The way I normally do pattern-matching is simply to walk the pattern and the tree to match against simultaneously, but of course this approach breaks down if you want to match multiple patterns against one tree in one pass. So I compiled each pattern into a list of closures, each closure representing one step of pattern-matching, a state. Then I walk the input tree normally and at each node, I call "push" on each of the patterns. If the current state of the pattern matches, I push the next state and the new dictionary variable values that were matched at this step. If the match is invalid, I push :invalid on the stack. After visiting the node I call pop on all the patterns.

Sorry if this is confusing. That's just to illustrate that learning the concept of a FSM let me implement something I wouldn't have known how to do otherwise.

Anyway, understanding the concept of a FSM is valuable in itself even if you never were to implement one because thinking about all possible states, inputs (symbols) and transitions helps you think more formally about some problems.

And even if the CPU itself is a state-machine, what if you want to make an emulator for that CPU?

1 comments

I've seen good patterns for state machines in Smalltalk with states as objects and states as methods (on an FSM object).

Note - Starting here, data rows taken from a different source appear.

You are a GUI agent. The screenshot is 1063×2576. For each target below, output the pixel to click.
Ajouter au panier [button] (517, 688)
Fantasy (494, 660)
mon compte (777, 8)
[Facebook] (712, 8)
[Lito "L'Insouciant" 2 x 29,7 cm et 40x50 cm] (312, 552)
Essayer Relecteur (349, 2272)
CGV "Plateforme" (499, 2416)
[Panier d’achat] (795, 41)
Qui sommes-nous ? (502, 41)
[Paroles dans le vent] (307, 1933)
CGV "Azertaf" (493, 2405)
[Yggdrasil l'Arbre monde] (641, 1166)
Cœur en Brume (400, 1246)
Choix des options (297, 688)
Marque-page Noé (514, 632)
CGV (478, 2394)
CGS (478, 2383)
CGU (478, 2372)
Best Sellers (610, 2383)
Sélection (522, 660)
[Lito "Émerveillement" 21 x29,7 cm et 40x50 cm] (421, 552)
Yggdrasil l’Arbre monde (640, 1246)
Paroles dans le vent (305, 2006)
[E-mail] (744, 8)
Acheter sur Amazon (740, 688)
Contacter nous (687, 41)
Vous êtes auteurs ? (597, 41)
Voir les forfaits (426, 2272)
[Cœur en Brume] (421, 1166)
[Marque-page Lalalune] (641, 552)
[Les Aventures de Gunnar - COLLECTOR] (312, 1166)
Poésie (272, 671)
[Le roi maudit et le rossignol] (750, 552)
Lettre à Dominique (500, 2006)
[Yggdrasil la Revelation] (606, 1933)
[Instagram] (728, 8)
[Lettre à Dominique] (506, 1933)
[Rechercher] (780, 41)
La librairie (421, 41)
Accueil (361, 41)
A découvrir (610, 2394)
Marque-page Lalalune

With states as methods, you have an instance variable for "state" and you just run a loop:

    [ self state == #final ]
        whileFalse:
            [self getNextInput.
            self state: (self perform: self state)]
Each method then becomes a concise description of the state transitions:

    code
        self atEndOfInput 
            ifTrue: 
                [^#final].           "Go to #final State"
        self input == $"
            ifTrue: 
                [ self writeToOutput.
                ^#insideComment].    "Go to #insideComment"
        ^#code                       "Stay in #code"
    
    insideComment
        self input == $" 
            ifTrue: 
                [^#code].            "Go to to #code"
        ^#insideComment              "Stay in #insideComment"
Then debugging just becomes a matter of putting breakpoints in methods. #perform: is almost as fast a a regular message send, and the methods themselves are mostly #ifTrue: statements, which are bytecode optimized, so this is mostly JIT-ed to machine code.